Saturday, May 06, 2006

Language and Community

Jessi raises an interesting thought in her comment to my previous post. Language is certainly one way community has been fostered in the past (please feel free to cite your favorite example in comments). However, a central question about American Jewry arises as a result - is Hebrew essential to modern American Jews? I'd say it does promote a sense of community, but that it need not be central. I feel a service conducted in English that abides by Jewish philosophy and theology is still very much Jewish, especially if someone disagrees with it. ;-)

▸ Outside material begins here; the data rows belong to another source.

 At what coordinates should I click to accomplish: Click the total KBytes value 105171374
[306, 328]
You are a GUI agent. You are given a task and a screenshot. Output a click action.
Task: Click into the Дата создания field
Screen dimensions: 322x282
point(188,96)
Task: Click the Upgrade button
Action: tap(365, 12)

Seriously, however, I think this is something worth talking about. I use a little touch of Hebrew and Yiddish here and there, but not as a rule. I mean, Hebrew as we know it didn't even exist 200 years ago! For almost 2000 years Jews did services in their own local language, and as far as I can tell it worked for them. Besides, Reform Judaism teaches that we are part of a larger society and community, and our daily lives need not be dictated by Judaism itself, so English is okay in our world. This is NOT to diminish other Jewish traditions, but simply to validate one in which English is central.

1 Comments:

At 9:31 AM, Blogger jess. said...

to continue on with my earlier train of thought...I suspect what's more important than language per se is communication. As I understand it, yiddish formed as a way for people of disparate geographies and dialects but of a common religion to communicate with one another. This being the case, it seems that community is fostered by an ability to communicate rather than by a particular language. I guess I assume that the means of communication isn't as important as that communication itself; that the words don't matter as much as what they convey. 'A rose by any other name would smell as sweet'... and all that jazz.